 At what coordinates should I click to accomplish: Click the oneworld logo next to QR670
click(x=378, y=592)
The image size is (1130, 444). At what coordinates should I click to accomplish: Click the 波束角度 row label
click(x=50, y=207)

--- --- ---

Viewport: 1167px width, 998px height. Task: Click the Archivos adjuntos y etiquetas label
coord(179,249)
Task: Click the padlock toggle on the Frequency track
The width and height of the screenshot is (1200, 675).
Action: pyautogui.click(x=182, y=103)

--- --- ---

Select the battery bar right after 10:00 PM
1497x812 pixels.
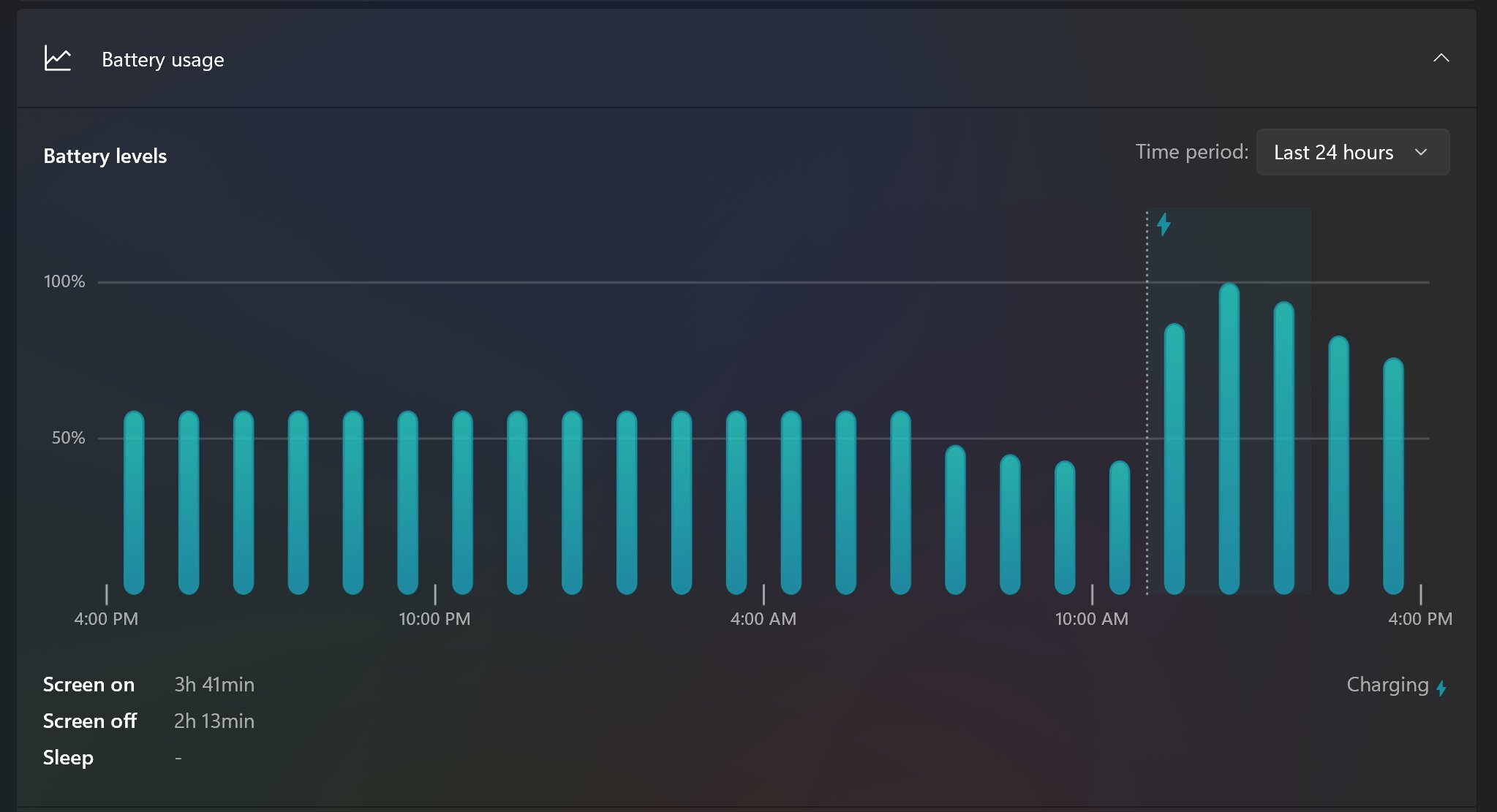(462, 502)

--- --- ---

:: Direction ::
Edit the material from the line containing "next to QR670" through the line containing "click(x=50, y=207)": put "emblem" in place of "logo" and leave everything else unchanged. Give only those lines.

:: The result ::
 At what coordinates should I click to accomplish: Click the oneworld emblem next to QR670
click(x=378, y=592)
The image size is (1130, 444). At what coordinates should I click to accomplish: Click the 波束角度 row label
click(x=50, y=207)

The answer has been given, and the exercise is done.